Travel increases your chance of getting and spreading COVID-19. Staying home is the best way to protect yourself and others from COVID-19.
You can get COVID-19 during your travels. You may feel well and not have any symptoms, but you can still spread COVID-19 to others. You and your travel companions (including children) may spread COVID-19 to other people including your family, friends, and community for 14 days after you were exposed to the virus.
Don’t travel if you are sick or if you have been around someone with COVID-19 in the past 14 days. Don’t travel with someone who is sick.
The more cases at your destination, the more likely you are to get infected during travel and spread the virus to others when you return.
Travel increases your chances of getting and spreading COVID-19. Your chances of getting COVID-19 while traveling also depend on whether you and those around you take steps to protect yourself and others, such as wearing masks and staying 6 feet away from people outside your household (social distancing). Airports, bus stations, train stations, and rest stops are all places travelers can be exposed to the virus in the air and on surfaces. These are also places where it can be hard to social distance. In general, the longer you are around a person with COVID-19, the more likely you are to get infected.

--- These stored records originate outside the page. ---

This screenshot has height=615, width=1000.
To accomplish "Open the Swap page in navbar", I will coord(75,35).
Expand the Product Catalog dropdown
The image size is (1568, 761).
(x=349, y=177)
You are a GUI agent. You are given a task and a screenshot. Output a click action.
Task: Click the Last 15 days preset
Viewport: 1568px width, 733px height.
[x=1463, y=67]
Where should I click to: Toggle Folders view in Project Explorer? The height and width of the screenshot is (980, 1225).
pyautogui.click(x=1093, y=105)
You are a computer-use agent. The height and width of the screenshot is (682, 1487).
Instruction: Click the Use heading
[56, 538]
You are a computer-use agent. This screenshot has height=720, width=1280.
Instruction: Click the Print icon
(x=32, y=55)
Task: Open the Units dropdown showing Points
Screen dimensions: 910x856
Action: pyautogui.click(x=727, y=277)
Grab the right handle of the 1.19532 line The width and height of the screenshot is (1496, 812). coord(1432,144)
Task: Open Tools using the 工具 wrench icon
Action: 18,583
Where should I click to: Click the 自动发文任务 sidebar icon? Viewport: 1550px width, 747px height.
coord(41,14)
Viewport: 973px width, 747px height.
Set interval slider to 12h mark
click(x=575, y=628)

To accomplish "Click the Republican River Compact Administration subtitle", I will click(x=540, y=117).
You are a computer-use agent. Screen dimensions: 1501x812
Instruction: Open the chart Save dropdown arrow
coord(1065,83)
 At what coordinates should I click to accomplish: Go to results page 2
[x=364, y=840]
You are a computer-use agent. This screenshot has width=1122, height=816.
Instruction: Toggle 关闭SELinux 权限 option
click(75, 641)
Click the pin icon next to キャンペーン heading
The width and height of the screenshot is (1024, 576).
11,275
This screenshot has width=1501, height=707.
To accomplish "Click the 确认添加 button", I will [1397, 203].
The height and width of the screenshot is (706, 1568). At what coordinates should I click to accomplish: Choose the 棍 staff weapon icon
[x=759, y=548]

Air travel requires spending time in security lines and airport terminals, which can bring you in close contact with other people and frequently touched surfaces. Most viruses and other germs do not spread easily on flights because of how air circulates and is filtered on airplanes. However, social distancing is difficult on crowded flights, and sitting within 6 feet of others, sometimes for hours, may increase your risk of getting COVID-19.
Also consider how you get to and from the airport, as public transportation and ridesharing can increase your chances of being exposed to the virus.
Bus or train travel
Traveling on buses and trains for any length of time can involve sitting or standing within 6 feet of others, which may increase your risk of getting COVID-19. If you choose to travel by bus or train, learn what you can do to protect yourself on public transportation.
Making stops along the way for gas, food, or bathroom breaks can put you and your traveling companions in close contact with other people and frequently-touched surfaces.
You may have to stop less often for food or bathroom breaks, but RV travel usually means staying at RV parks overnight and getting gas and supplies at other public places. These stops may put you and those with you in the RV in close contact with others.